(Stored records)
--- START ---

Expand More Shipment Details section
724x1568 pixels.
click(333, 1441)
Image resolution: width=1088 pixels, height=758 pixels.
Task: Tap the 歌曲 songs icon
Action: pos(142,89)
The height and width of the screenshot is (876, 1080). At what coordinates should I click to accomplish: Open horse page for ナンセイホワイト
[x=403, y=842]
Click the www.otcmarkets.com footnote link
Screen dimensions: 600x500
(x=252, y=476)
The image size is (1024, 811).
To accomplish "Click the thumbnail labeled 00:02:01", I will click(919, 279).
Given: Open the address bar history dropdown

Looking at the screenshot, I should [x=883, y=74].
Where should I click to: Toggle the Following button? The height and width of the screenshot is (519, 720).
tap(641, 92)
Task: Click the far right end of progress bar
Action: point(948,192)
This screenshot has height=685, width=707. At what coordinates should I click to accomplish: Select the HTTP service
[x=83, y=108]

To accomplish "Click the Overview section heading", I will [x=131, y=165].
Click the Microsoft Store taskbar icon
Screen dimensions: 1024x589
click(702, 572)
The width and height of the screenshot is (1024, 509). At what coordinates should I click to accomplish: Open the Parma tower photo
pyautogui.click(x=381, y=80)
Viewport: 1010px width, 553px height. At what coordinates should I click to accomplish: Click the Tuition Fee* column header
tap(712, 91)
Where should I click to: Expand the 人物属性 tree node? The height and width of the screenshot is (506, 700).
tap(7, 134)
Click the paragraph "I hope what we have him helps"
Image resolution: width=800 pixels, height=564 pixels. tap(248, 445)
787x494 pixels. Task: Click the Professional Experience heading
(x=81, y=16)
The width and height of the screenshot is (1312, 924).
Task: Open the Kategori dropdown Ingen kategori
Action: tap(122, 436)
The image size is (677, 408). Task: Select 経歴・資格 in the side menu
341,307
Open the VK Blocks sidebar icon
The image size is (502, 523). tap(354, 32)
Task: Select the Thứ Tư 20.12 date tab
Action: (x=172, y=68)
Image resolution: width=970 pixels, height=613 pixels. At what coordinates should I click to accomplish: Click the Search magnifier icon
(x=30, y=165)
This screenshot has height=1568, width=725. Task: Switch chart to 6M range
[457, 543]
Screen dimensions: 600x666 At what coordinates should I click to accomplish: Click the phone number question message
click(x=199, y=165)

--- END ---

• Your task: A full, exact copy of the entries is the required answer.

• Your response:
Expand More Shipment Details section
724x1568 pixels.
click(333, 1441)
Image resolution: width=1088 pixels, height=758 pixels.
Task: Tap the 歌曲 songs icon
Action: pos(142,89)
The height and width of the screenshot is (876, 1080). At what coordinates should I click to accomplish: Open horse page for ナンセイホワイト
[x=403, y=842]
Click the www.otcmarkets.com footnote link
Screen dimensions: 600x500
(x=252, y=476)
The image size is (1024, 811).
To accomplish "Click the thumbnail labeled 00:02:01", I will click(919, 279).
Given: Open the address bar history dropdown

Looking at the screenshot, I should [x=883, y=74].
Where should I click to: Toggle the Following button? The height and width of the screenshot is (519, 720).
tap(641, 92)
Task: Click the far right end of progress bar
Action: point(948,192)
This screenshot has height=685, width=707. At what coordinates should I click to accomplish: Select the HTTP service
[x=83, y=108]

To accomplish "Click the Overview section heading", I will [x=131, y=165].
Click the Microsoft Store taskbar icon
Screen dimensions: 1024x589
click(702, 572)
The width and height of the screenshot is (1024, 509). At what coordinates should I click to accomplish: Open the Parma tower photo
pyautogui.click(x=381, y=80)
Viewport: 1010px width, 553px height. At what coordinates should I click to accomplish: Click the Tuition Fee* column header
tap(712, 91)
Where should I click to: Expand the 人物属性 tree node? The height and width of the screenshot is (506, 700).
tap(7, 134)
Click the paragraph "I hope what we have him helps"
Image resolution: width=800 pixels, height=564 pixels. tap(248, 445)
787x494 pixels. Task: Click the Professional Experience heading
(x=81, y=16)
The width and height of the screenshot is (1312, 924).
Task: Open the Kategori dropdown Ingen kategori
Action: tap(122, 436)
The image size is (677, 408). Task: Select 経歴・資格 in the side menu
341,307
Open the VK Blocks sidebar icon
The image size is (502, 523). tap(354, 32)
Task: Select the Thứ Tư 20.12 date tab
Action: (x=172, y=68)
Image resolution: width=970 pixels, height=613 pixels. At what coordinates should I click to accomplish: Click the Search magnifier icon
(x=30, y=165)
This screenshot has height=1568, width=725. Task: Switch chart to 6M range
[457, 543]
Screen dimensions: 600x666 At what coordinates should I click to accomplish: Click the phone number question message
click(x=199, y=165)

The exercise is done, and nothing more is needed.